- Material provided -
*** Begin section ***

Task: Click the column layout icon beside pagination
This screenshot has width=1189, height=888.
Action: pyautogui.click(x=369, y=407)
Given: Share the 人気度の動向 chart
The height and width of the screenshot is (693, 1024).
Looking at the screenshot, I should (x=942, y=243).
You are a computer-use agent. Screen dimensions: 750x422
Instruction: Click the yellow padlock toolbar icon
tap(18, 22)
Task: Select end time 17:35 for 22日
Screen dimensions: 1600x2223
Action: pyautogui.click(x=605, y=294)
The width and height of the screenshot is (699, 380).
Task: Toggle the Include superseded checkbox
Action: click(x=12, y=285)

*** End section ***

- Instructions for the task -
Starting from the line containing "Task: Select end time 17:35 for 22日", repeat each line through the end of the entries, exactly.

- Solution for this problem -
Task: Select end time 17:35 for 22日
Screen dimensions: 1600x2223
Action: pyautogui.click(x=605, y=294)
The width and height of the screenshot is (699, 380).
Task: Toggle the Include superseded checkbox
Action: click(x=12, y=285)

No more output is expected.